Entries taken from a collection
----------------------------------------

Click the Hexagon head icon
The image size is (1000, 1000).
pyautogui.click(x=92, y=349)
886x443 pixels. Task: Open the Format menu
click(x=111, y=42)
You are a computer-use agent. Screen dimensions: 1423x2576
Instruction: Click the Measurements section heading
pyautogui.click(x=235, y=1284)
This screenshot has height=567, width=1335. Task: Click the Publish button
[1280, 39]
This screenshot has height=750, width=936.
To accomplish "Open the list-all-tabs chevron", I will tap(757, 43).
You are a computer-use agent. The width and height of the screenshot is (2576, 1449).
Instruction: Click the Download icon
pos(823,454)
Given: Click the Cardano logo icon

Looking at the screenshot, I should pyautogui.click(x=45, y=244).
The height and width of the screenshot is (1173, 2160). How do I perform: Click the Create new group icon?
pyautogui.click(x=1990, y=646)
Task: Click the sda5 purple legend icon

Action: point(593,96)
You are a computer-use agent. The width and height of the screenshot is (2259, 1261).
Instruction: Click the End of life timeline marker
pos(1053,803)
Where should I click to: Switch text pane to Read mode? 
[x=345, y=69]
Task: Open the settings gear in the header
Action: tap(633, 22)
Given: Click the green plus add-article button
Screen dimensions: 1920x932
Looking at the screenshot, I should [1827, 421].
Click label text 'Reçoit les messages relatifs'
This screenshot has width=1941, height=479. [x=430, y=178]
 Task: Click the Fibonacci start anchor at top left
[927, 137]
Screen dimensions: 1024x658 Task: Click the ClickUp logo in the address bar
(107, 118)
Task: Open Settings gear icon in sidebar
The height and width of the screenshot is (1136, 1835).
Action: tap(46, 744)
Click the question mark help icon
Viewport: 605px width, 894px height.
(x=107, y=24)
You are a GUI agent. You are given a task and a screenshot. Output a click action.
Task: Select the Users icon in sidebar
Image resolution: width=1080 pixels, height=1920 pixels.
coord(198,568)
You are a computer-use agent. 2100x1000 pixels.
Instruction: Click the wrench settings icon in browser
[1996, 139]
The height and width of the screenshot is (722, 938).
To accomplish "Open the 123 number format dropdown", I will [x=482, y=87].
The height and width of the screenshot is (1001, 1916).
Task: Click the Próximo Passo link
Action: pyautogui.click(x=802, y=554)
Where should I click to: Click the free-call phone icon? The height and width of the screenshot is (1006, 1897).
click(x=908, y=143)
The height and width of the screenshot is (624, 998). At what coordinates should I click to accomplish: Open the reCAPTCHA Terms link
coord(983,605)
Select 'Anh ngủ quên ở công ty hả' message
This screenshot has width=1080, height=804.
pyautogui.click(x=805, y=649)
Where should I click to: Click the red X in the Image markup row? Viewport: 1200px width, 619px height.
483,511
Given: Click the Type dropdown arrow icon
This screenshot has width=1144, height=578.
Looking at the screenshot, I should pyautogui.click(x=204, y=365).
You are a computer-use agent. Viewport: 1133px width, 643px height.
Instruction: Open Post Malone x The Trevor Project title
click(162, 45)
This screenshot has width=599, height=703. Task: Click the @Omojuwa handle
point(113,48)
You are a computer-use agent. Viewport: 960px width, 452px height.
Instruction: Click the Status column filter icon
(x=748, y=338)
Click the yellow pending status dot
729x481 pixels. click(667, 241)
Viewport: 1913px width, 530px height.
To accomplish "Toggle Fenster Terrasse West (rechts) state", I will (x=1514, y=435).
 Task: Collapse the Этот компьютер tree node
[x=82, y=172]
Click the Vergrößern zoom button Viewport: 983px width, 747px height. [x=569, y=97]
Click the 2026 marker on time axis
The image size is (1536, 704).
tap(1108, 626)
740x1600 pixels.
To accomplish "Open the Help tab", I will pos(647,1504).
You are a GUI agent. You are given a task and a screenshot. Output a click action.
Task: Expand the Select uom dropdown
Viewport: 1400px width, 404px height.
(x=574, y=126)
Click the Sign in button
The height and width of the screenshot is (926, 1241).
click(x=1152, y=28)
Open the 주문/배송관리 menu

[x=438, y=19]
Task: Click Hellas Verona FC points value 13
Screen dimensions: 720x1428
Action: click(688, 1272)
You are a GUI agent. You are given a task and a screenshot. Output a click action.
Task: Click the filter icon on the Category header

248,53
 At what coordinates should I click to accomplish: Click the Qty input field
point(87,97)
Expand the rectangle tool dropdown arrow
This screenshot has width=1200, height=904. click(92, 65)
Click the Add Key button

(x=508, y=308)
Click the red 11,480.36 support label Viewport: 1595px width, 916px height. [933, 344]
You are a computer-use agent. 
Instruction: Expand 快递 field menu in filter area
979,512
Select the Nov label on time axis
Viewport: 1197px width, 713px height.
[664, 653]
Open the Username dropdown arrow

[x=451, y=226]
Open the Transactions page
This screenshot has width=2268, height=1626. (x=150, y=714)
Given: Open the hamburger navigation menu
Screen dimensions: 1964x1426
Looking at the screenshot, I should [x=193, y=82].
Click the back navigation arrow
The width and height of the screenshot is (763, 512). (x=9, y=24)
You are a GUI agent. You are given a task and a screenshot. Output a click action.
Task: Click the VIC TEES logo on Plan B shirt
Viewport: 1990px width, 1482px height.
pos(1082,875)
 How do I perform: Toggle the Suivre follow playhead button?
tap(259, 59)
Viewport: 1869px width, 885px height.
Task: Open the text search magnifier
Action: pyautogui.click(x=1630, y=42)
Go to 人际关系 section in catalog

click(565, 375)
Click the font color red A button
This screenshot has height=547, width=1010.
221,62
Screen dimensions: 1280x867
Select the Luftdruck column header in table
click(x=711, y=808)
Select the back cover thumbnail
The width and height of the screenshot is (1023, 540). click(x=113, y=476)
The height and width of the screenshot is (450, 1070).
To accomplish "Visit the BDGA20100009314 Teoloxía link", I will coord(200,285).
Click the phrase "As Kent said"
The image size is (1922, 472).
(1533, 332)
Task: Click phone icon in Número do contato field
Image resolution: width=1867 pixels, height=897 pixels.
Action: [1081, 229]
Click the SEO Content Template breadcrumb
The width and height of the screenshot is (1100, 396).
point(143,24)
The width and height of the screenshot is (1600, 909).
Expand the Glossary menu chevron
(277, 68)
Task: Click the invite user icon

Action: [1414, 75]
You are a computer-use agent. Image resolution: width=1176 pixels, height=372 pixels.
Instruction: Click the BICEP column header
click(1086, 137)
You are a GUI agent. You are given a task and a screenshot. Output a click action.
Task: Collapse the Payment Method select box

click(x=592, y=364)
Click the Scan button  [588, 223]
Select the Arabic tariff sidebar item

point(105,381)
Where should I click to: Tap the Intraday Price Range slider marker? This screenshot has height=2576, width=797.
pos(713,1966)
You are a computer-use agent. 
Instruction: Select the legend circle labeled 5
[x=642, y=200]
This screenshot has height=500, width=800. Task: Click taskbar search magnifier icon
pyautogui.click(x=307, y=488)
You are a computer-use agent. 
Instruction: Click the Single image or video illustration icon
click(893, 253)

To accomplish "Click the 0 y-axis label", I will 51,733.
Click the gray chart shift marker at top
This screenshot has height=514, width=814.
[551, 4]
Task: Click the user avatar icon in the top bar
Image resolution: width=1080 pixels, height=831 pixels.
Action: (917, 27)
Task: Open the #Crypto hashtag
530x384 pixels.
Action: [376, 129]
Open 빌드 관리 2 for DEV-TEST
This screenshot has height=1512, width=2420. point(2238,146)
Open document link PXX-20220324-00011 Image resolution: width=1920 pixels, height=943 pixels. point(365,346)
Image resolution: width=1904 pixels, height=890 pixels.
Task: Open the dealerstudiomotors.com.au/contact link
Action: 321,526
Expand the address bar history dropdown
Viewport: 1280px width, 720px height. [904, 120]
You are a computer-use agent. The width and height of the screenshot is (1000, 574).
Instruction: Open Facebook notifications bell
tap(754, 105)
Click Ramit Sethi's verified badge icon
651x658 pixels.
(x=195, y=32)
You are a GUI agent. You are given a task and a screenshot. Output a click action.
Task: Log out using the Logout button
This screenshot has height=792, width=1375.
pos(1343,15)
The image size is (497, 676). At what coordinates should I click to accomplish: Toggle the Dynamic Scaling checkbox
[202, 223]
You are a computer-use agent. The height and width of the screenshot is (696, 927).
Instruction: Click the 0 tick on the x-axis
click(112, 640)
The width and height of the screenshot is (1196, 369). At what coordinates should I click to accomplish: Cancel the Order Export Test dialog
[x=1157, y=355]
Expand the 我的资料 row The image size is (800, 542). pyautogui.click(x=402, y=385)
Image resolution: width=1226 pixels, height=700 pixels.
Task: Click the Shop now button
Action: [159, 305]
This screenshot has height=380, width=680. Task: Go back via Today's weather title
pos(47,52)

----------------------------------------

EXERCISE —
Beginning at the top of the data, extract each line through the line containing "Task: Open Settings gear icon in sidebar" and return those lines exactly, with nothing added.

ANSWER BOX —
Click the Hexagon head icon
The image size is (1000, 1000).
pyautogui.click(x=92, y=349)
886x443 pixels. Task: Open the Format menu
click(x=111, y=42)
You are a computer-use agent. Screen dimensions: 1423x2576
Instruction: Click the Measurements section heading
pyautogui.click(x=235, y=1284)
This screenshot has height=567, width=1335. Task: Click the Publish button
[1280, 39]
This screenshot has height=750, width=936.
To accomplish "Open the list-all-tabs chevron", I will tap(757, 43).
You are a computer-use agent. The width and height of the screenshot is (2576, 1449).
Instruction: Click the Download icon
pos(823,454)
Given: Click the Cardano logo icon

Looking at the screenshot, I should pyautogui.click(x=45, y=244).
The height and width of the screenshot is (1173, 2160). How do I perform: Click the Create new group icon?
pyautogui.click(x=1990, y=646)
Task: Click the sda5 purple legend icon

Action: point(593,96)
You are a computer-use agent. The width and height of the screenshot is (2259, 1261).
Instruction: Click the End of life timeline marker
pos(1053,803)
Where should I click to: Switch text pane to Read mode? 
[x=345, y=69]
Task: Open the settings gear in the header
Action: tap(633, 22)
Given: Click the green plus add-article button
Screen dimensions: 1920x932
Looking at the screenshot, I should [1827, 421].
Click label text 'Reçoit les messages relatifs'
This screenshot has width=1941, height=479. [x=430, y=178]
 Task: Click the Fibonacci start anchor at top left
[927, 137]
Screen dimensions: 1024x658 Task: Click the ClickUp logo in the address bar
(107, 118)
Task: Open Settings gear icon in sidebar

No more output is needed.